(Collected data entries)
○ ○ ○ ○ ○ ○ ○

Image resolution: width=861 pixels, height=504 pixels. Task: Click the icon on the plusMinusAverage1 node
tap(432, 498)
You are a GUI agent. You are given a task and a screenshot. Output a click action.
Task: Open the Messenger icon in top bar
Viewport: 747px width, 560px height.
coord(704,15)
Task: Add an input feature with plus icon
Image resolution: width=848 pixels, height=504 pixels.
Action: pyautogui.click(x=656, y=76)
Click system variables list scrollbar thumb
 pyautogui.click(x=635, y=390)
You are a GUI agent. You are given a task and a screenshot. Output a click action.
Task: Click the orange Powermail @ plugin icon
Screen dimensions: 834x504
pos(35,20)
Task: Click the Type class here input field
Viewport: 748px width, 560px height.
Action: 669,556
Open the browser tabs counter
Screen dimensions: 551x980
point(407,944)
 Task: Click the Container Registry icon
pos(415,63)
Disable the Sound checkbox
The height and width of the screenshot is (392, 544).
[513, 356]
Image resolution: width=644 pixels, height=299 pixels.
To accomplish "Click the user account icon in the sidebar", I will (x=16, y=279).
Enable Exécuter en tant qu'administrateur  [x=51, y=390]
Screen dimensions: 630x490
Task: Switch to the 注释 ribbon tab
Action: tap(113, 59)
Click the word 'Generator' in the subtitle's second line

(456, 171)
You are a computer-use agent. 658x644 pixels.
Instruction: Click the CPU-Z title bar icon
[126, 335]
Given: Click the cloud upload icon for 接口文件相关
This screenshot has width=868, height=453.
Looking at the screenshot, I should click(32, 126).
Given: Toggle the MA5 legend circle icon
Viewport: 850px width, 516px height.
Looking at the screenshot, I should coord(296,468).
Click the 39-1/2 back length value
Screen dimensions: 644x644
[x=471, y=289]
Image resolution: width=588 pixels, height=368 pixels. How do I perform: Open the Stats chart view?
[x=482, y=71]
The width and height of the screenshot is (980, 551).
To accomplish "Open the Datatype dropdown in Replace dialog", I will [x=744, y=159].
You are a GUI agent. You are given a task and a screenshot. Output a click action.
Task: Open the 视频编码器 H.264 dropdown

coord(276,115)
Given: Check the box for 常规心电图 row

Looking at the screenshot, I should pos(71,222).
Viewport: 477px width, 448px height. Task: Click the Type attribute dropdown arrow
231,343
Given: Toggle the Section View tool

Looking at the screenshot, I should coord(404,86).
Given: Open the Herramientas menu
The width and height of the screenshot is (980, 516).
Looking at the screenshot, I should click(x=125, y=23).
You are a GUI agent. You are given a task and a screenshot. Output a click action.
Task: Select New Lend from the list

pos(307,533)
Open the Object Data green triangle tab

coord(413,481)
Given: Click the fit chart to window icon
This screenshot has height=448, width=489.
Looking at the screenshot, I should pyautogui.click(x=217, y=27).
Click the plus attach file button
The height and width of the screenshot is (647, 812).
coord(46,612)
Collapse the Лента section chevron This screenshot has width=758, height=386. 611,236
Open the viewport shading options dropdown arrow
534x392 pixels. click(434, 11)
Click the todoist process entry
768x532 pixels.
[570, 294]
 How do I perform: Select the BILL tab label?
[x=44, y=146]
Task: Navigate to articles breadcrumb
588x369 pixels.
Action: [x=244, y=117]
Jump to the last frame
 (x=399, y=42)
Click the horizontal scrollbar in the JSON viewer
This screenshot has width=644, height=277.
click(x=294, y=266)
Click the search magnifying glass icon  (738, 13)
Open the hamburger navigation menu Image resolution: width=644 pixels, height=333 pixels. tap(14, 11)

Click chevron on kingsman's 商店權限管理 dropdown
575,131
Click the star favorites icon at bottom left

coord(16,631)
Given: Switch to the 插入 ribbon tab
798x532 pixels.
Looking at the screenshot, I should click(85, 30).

○ ○ ○ ○ ○ ○ ○

Exercise prompt
The lines to copy are those in the records above containing the word "accomplish".

Task result
To accomplish "Click the user account icon in the sidebar", I will (x=16, y=279).
To accomplish "Open the Datatype dropdown in Replace dialog", I will [x=744, y=159].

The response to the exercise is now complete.